Any e-mails anyone might have sent over the last two or three days of a pressing nature, please re-send them as my inbox has again been erased and I’m starting out clean as of this morning…thanks.
ThinkFilm will be putting Keith Beauchamp’s The Untold Story of Emmett Louis Till into theatres nationwide in October. The doc will have an early exclusive run at the Film Forum starting on 8.17. I’ve seen Beauchamp’s doc, and to be honest I found it an incomplete portrait of Till and the horrible crime that ended his life at age 14 in the summer of 1955. While visiting relatives in Mississippi from his native Chicago, Till was killed by at least two rural white guys (others may have been involved) for the sin of having made a sexually suggestive comment to one of the guys’ wives. The film acknowledges that Till may have unwittingly provoked this woman by flouting social taboos, but accounts of what he allegedly said to the woman are much more matter-of-fact in at least one other account of the case that I’ve read. (Check out the site for the PBS “American Experience” doc called The Murder of Emmett Till.) Beauchamp looked into the case for roughly ten years and made an effort to uncover new details behind this ghastly event, which helped to launch the civil rights movement. A press release says that Beauchamp’s research on the film led to the Justice Department reopening the case on 5.10.04. And yet The Untold Story of Emmett Louis Till barely explores or even seems concerned with the fact that no follow-up measures or investigations occured after Roy Bryant and J.W. Milam admitted to having killed Till (after being acquitted of murder charges in a Mississippi court) in a January 1956 issue of Look magazine.
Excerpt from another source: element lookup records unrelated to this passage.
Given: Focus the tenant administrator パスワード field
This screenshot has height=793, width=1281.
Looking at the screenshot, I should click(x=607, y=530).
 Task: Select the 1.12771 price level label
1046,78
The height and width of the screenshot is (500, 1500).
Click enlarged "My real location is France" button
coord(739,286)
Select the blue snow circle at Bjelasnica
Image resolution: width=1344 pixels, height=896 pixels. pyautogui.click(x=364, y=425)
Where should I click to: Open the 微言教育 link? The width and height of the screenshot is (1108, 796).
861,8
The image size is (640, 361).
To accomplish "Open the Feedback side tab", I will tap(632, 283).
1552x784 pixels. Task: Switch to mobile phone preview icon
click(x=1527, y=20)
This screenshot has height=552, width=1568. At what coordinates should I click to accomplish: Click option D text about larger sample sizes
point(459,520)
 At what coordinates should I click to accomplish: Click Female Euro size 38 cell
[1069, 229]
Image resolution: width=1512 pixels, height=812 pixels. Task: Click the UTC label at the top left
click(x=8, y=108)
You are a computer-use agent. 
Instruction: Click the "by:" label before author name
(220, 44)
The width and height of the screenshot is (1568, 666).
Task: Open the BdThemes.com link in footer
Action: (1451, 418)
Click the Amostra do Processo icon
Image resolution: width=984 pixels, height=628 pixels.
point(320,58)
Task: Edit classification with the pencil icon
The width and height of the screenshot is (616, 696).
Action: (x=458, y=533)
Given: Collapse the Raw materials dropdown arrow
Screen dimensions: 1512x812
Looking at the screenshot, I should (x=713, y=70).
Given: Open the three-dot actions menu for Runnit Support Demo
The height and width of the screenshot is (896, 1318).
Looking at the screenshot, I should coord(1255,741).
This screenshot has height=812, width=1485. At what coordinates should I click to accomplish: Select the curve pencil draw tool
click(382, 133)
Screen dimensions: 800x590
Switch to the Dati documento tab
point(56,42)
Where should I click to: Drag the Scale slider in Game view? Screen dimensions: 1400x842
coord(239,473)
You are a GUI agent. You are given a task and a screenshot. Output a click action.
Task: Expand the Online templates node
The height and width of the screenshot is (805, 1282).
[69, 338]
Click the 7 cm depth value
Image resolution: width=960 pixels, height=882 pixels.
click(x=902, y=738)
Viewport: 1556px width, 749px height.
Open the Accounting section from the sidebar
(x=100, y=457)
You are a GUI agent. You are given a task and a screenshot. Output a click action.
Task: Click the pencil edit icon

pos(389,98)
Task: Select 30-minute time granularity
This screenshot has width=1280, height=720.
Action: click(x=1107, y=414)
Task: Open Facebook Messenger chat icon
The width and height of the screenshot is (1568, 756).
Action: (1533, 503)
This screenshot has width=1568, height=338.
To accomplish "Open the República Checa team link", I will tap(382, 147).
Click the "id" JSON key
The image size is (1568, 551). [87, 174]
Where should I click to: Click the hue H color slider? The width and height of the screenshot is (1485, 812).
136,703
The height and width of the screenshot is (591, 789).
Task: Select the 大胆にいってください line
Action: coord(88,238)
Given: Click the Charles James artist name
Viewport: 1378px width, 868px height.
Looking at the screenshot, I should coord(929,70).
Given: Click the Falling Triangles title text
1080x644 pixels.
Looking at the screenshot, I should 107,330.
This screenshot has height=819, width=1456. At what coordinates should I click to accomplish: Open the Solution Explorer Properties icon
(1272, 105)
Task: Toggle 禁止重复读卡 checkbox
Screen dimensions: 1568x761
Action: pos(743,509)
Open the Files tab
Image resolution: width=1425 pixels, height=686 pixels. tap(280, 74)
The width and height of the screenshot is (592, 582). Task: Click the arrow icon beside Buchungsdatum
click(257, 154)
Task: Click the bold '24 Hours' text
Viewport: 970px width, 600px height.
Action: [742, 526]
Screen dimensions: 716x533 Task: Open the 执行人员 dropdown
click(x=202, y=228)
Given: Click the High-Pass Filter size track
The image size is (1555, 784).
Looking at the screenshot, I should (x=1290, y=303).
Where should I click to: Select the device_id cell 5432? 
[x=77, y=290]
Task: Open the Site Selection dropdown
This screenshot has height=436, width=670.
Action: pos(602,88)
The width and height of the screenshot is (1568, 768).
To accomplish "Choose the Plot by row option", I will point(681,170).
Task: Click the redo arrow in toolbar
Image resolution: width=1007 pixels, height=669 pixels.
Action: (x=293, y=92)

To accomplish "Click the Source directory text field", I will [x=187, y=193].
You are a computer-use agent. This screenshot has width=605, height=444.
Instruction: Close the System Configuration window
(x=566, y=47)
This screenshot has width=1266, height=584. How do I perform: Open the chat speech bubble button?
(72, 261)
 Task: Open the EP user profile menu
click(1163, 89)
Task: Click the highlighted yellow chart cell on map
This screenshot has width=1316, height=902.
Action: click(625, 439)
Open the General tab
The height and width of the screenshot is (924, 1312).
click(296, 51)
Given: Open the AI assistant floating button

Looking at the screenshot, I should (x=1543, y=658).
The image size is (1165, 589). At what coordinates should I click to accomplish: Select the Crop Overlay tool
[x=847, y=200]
It’s a good film, but I must say it’s not a brilliant or even-toned one because it is too heavily invested in the martyrdom of a chubby kid who accidentally stepped into it.
I’m seeing The 40 year-old Virgin this evening, at which point I’ll fully consider Henry Cabot Beck’s claim
about costar Catherine Keener in Sunday’s N.Y. Daily News, to wit: “Few actresses can step into a high-testosterone comedy and single-handedly turn it into a heartfelt experience, but that’s what Keener does [here].” This is another film that has been all but killed by the trailer giving away what feels like too many of the gags and then cutting and compressing them so severely that they’re not even faintly funny. Paul Rudd and two other guys try to get the virginal Steve Carrell laid, and he endures several horrible dates and other misfortunes before things finally go right with Keener’s character…right? Having seen the trailer something like eight or nine times, I’m half-convinced there’s almost nothing the full-length feature can do or show me that I haven’t already digested or smirked at. It feels used up, like I’ve already seen it on an airplane.